During the live broadcast of the Shenzhou 9 Landing, Mission Control announced that the Orbital Module was cast off, as anticipated, about one minute before retro-fire. Until July 6, nearly one week later, nothing appeard in the catalogue at SpaceTrack.


Tiangong 1

When Shenzhou 9 departed in the early hours of June 28 (UTC), it was in an orbit 327 x 336 kilometres at 42°.78 inclination. Within a few hours, SpaceTrack showed it had moved to 335 x 338 km.

Later on July 29, Wang Zhaoyao, Director of the China Manned Space Engineering Office gave a press conference to mark the Shenzhou 9 landing. In summarising the mission, he said that after undocking "....Tiangong 1 started to elevate itself into a higher orbit at a height of approximately 370 kilometers for long-term operation". This had been expected because it made a similar move immediately after the Shenzhou 8 flight in 2011.

Apart from the small manoeuvre on July 28, SpaceTrack showed nothing to indicate this was happening.

July 6, SpaceTrack issued its first element set for Tiangong 1 in an orbit 354 x 365 kilometres. In hindsight, it had been at that height since June 29.


Shenzhou 9

After moving away from Tiangong 1, SpaceTrack had it at 334 x 355 km. It apparently remained there until retro-fire early June 29.


Shenzhou 9 Orbital Module

The cast-off Orbital Module should have been catalogued in an orbit very close to the final one for Shenzhou 9. In the event, nothing appeared in the catalogue for nearly a week, until July 6, when an object that SpaceTrack calls "SZ-9 MODULE" entered the list with the expected International Designation - 2012-032H, and catalogue number 38550.

There were no immediate accompanying orbital element sets but the orbit was given as 331 x 338 kilometres. The figures were nearly identical to the most recent ones issued for Tiangong 1. Subsequently, orbital element sets started to appear for it in the 'new' orbit.


What Has Been Going On?

Element sets issued between June 28 and July 6, and tagged as Tiangong 1 are actually for the Shenzhou 9 Orbital Module! SpaceTrack got Tiangong and Shenzhou the wrong way round on June 28 when they separated.

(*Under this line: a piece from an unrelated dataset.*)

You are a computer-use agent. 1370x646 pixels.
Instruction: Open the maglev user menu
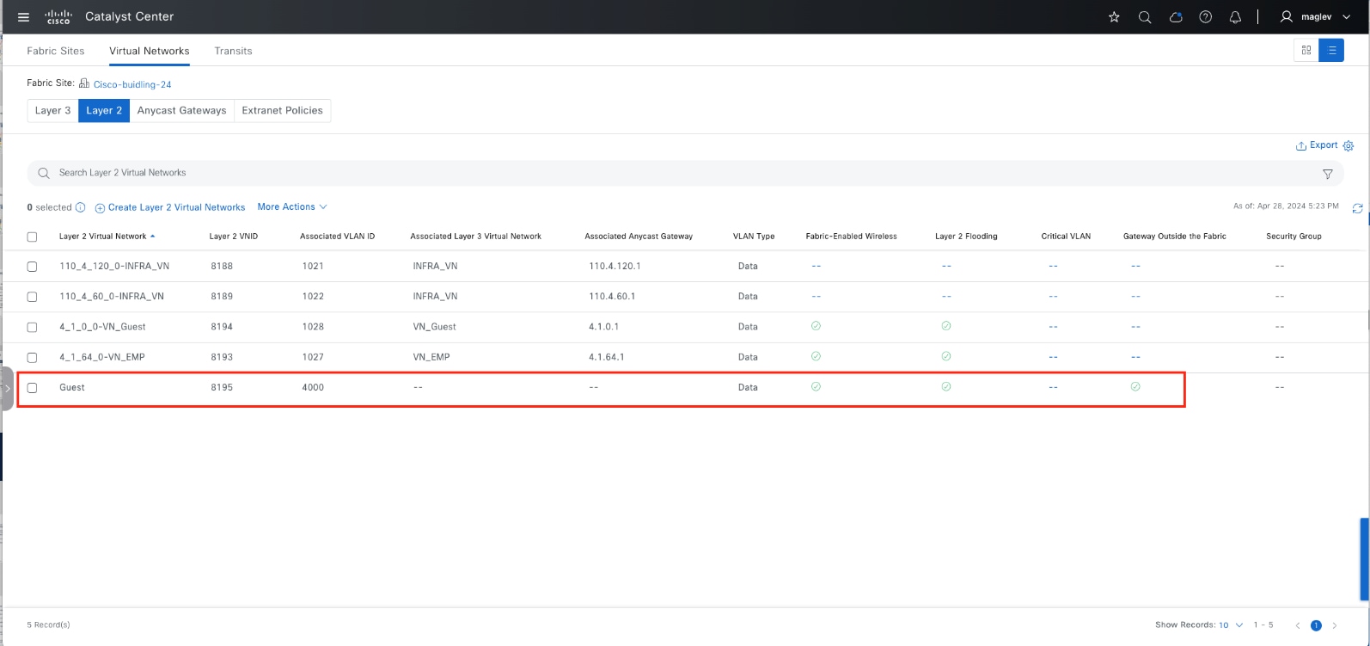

In an analysis published at the NASAspaceflight web site, Phillip Clark pointed out that all of SpaceTrack's "Shenzhou 9" element sets starting with an apparent, but non-existent, orbit adjustment on June 28 are actually for Tiangong 1. They follow it to the point where it had completed the first of two thruster firings to move it the storage orbit to await Shenzhou 10.

Spacetrack's element sets were ceased by administrative decree June 29 when Shenzhou landed because it was known to be no longer in orbit. SpaceTrack would have continued to monitor the real Tiangong but fed any element sets into a temporary catalogue file for unidentified objects until it dawned that an identity switch had occurred.

In SpaceTrack's defence, it would have been difficult initially to tell the two craft apart using radar because they were similar to each other in size and mass. The excuse went away after Shenzhou landed because the Orbital Module is a distinctly smaller object than Tiangong. At that point, bureaucracy ruled - the identities had been fixed. It was an eventual realisation that something known to be in orbit was missing from the public catalogue that caused SpaceTrack to look again about a week later, possibly prodded by independent analysts raising questions.

Late July 6, SpaceTrack resolved it's error and started to issue element sets for both Tiangong and the OM under their correct identities. Unfortunately, SpaceTrack does not have a mechanism to correct already-published element sets so any future analyst will have to be already aware of the error, or work it out independenty.